--- ENTRIES PROVIDED ---

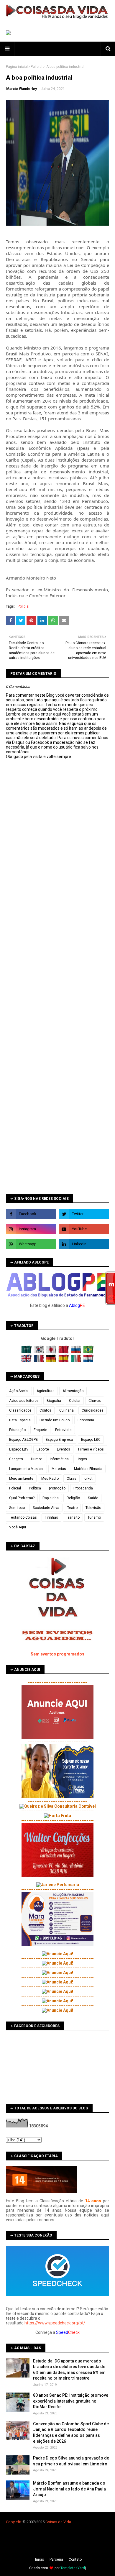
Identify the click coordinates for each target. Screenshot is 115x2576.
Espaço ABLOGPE (23, 1440)
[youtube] (84, 1229)
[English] (27, 1360)
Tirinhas (51, 1517)
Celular (74, 1401)
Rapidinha (50, 1498)
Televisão (93, 1508)
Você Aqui (17, 1527)
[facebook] (31, 1214)
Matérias (59, 1469)
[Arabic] (27, 1352)
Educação (17, 1430)
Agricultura (46, 1391)
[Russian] (76, 1352)
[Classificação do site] (41, 2191)
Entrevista (63, 1430)
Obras (71, 1478)
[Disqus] (57, 967)
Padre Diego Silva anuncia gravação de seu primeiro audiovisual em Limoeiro (71, 2461)
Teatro (72, 1508)
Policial (36, 67)
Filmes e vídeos (91, 1449)
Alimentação (73, 1391)
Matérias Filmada (88, 1469)
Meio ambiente (21, 1478)
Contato (75, 2559)
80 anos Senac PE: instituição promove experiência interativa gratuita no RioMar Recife (70, 2401)
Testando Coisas (23, 1517)
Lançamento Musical (26, 1469)
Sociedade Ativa (46, 1508)
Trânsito (73, 1517)
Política (35, 1488)
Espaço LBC (91, 1440)
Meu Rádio (50, 1478)
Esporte (43, 1449)
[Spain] (64, 1360)
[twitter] (84, 1214)
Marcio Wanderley (21, 89)
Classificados (20, 1410)
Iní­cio (39, 2559)
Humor (36, 1459)
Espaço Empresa (59, 1440)
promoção (57, 1488)
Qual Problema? (21, 1498)
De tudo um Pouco (55, 1420)
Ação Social (19, 1391)
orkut (88, 1478)
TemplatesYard (72, 2568)
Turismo (94, 1517)
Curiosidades (93, 1410)
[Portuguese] (88, 1352)
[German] (52, 1360)
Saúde (93, 1498)
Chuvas (94, 1401)
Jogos (82, 1459)
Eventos (63, 1449)
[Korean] (39, 1352)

---

Among the entries, copy every line containing the word "Espaço".

Espaço ABLOGPE (23, 1440)
Espaço LBC (91, 1440)
Espaço Empresa (59, 1440)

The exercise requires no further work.